La gravità della situazione, ogni giorno che passa sempre più ampliata, indica come la soluzione di Second best della linea di credito dedicata MES non possa che essere un primo passo da integrare e superare una volta che la soluzione di First best, gli Eurobond, sarà operativa, perché a quella l’Europa dovrà arrivare, meglio prima che dopo.

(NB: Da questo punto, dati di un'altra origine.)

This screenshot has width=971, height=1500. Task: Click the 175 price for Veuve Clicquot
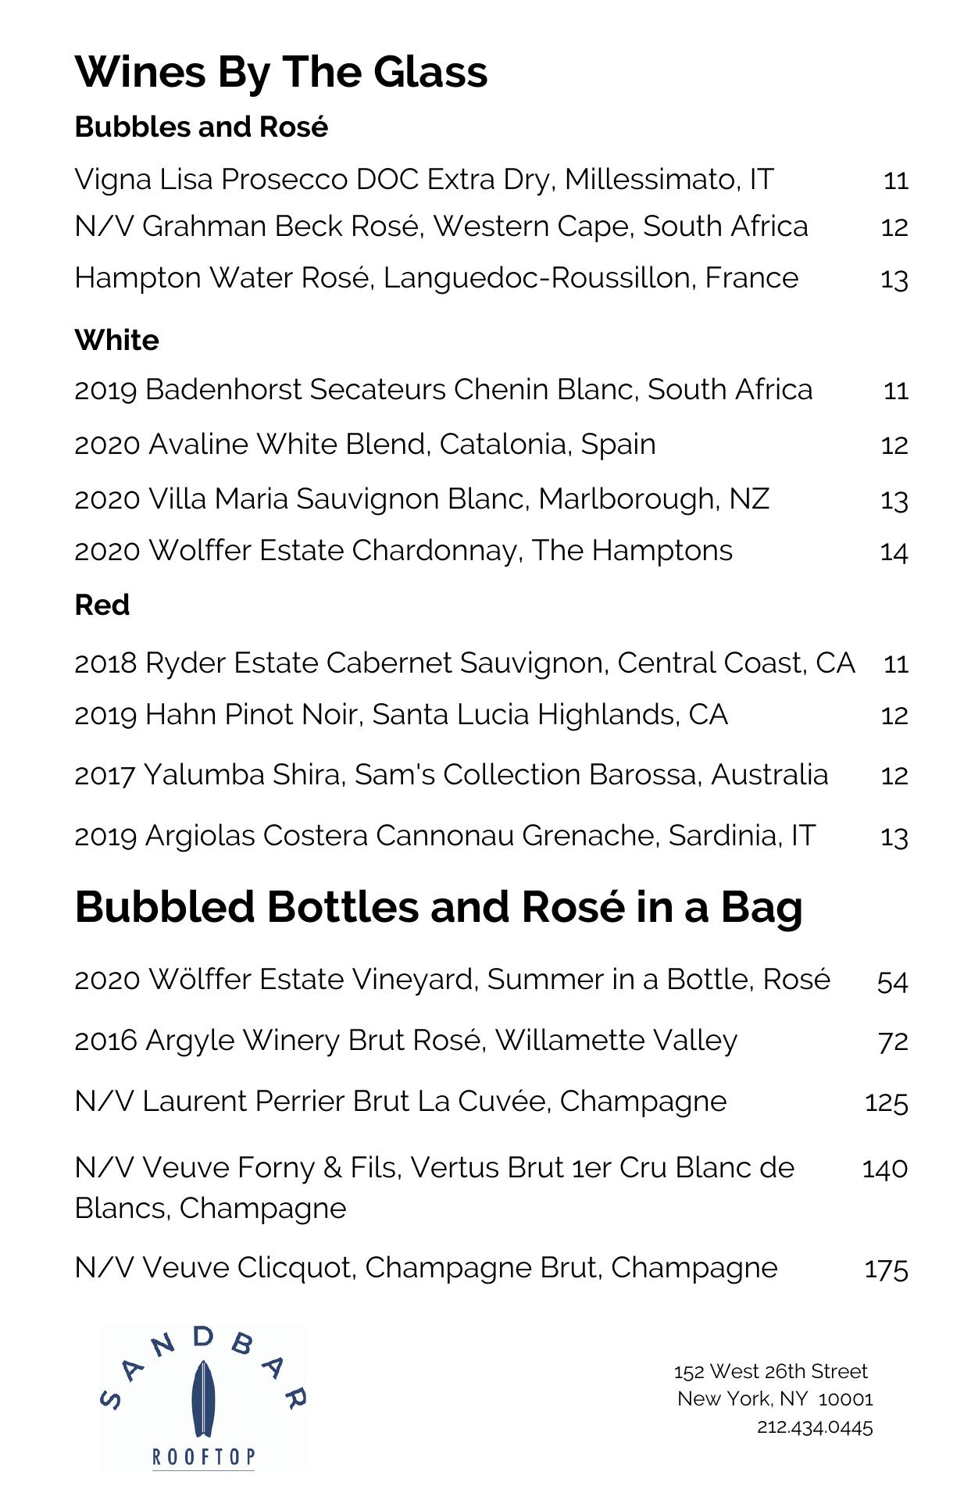coord(886,1269)
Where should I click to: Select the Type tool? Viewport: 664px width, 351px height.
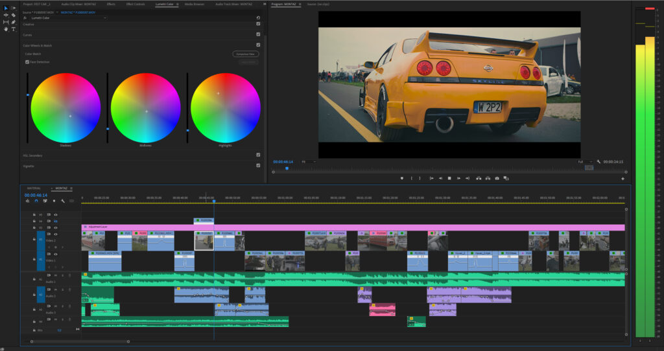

L’Italia giunge a questa intricata fase con tre debolezze. È il paese che sta, finora, sperimentando la perdita più ampia; è il paese membro dell’Eurozona che, prima del Coronavirus, registrava l’andamento più debole dell’economia, frenata da irrisolti problemi strutturali; è il paese con il più alto rapporto Debit/PIL (135% che arriverà al 150% dopo i recenti decreti), originato da lontano ma ribadito e aggravato dalle politiche economiche degli ultimi due governi, tutte spesa corrente ad effetto nullo sul PIL. Queste debolezze che, è bene sottolineare, non si rimuovono come d’incanto eliminando le regole del Patto di stabilità e crescita, pongono il paese in una posizione di grande vulnerabilità. Aggravata da una quarta debolezza: ¾ dei partiti in Parlamento (nell’opposizione e nella maggioranza) non aspettano altro che incolpare l’Europa di tutti i nostri problemi e non intendono, sostanzialmente, operare all’interno di istituti comuni, per quanto riformati.